Which village or suburb of paphos to choose would epend on whether you want to be among a large expat community or whether you would prefer just a few expats and more of a local population.

Feel free to ask any questions you have but also take some time to look at older threads on the forum as many questions have already been asked and answered.

Regards
Veronica


----------



## PeteandSylv (Sep 24, 2008)

Jean Clayton said:


> We hope to be moving to Cyprus in the next couple of months if the contracts to our house sale go through ok, any information on the best area's to live around Paphos would be great. we are not sure where we would like to be yet. They all sound nice on line. we don't mind it being quiet, but we would like a couple of shops to stay open in the winter.
> Any information would be great.


I tend to feel worried when I read questions such as yours which tend to point to a lack of homework and knowledge about Cyprus. Yet you plan to up sticks and move here making a major change in your lives.

Would you ask anyone where the best place in the UK is to live? The answer depends on so many factors and personal requirements, yet you ask the question of Cyprus.

Surely you must have thought of coming here on an exploratory trip. Put yourself in a hotel, hire a car and travel around seeing the different areas for your self, viewing houses possibly with the assistance of estate agents and understanding the facilities and population mix of the different areas and villages. Comparing all this to the list you will have already made of requirements for your future life will help make a decision. At this point you can consider renting to see if your decision is likely to be correct.
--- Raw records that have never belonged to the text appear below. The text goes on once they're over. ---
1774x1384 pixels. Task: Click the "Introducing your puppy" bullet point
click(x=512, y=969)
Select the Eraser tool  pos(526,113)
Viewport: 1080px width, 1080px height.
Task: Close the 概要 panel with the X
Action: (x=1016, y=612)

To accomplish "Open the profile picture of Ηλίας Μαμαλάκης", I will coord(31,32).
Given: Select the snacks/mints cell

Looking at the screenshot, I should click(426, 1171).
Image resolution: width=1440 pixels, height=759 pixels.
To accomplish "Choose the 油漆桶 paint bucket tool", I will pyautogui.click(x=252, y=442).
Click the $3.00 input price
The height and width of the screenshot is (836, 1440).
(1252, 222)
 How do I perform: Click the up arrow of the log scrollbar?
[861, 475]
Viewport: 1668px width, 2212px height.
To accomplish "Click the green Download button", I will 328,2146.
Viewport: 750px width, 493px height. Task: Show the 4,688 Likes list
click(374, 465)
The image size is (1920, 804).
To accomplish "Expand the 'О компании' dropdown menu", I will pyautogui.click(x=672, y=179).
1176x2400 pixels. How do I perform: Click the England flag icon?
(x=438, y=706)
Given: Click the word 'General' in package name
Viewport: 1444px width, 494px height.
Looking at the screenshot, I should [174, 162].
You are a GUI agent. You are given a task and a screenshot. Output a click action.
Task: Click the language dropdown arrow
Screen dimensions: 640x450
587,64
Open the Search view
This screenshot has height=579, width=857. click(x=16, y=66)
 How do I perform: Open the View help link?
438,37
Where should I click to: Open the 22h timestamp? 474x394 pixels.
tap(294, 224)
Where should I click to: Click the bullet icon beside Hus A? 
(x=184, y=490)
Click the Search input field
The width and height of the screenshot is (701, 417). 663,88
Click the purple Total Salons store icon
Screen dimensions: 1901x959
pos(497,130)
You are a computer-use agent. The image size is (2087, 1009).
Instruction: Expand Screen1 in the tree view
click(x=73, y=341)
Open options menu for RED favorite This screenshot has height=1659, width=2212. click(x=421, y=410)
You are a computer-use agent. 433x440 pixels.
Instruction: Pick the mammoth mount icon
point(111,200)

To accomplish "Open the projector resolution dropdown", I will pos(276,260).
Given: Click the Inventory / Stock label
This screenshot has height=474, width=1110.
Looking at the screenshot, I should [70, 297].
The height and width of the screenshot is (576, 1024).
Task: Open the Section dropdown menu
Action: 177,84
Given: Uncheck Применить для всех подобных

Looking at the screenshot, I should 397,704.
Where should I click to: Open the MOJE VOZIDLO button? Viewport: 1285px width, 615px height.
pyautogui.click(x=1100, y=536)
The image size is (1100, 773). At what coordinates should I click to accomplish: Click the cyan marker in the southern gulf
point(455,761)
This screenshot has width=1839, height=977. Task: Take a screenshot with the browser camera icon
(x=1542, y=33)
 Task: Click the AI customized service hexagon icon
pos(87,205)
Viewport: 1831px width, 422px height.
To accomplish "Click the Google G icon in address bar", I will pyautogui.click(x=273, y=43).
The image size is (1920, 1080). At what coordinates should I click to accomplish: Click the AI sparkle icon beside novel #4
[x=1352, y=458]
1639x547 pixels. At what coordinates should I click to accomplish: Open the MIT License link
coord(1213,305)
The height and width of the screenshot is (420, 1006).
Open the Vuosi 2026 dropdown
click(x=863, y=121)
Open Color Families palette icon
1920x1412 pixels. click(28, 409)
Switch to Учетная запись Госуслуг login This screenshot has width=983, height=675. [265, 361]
Above all make sure you have a plan B in place should you find the life in Cyprus is not what you thought you were seeking.

Good luck,

Pete


----------



## Jean Clayton (Feb 11, 2012)

Hi Pete. 

Don't worry we have done nothing but research for the last couple of years, been over on holiday a few times.
We decided that Paphos was the place for us.
Read up on most of the places we would like to be, and are coming over for a long holiday before we decide I was just wondering what people thought of certain area's.
We have seen many houses on the web that look okay to have a look at to rent, but did not know if we should be avoiding some of them.
You can't always tell from a day visit to somewhere if it is okay to live.

Jean


----------



## Kalimera (Oct 19, 2011)

Good point Pete.

Never ask a forum where the best place is to live - you need to see the place fir yourself. 

What I like and what you like are (probably) totally different!


----------



## PeteandSylv (Sep 24, 2008)

Jean Clayton said:


> Hi Pete.
> 
> Don't worry we have done nothing but research for the last couple of years, been over on holiday a few times.
> We decided that Paphos was the place for us.
> ...


Ok. That's good. You know rather more than your first post suggested, so moving on, when you say Paphos do you mean town or region?

In mentioning places you have read up on, could I suggest you list those that have interested you and then some of us may be able to offer our thoughts on what we know about the place and perhaps suggest alternatives.

As you are renting you might consider taking a short term rental in your chosen place moving to long term when you have satisfied yourselves that it is where you want to stay.

Pete


----------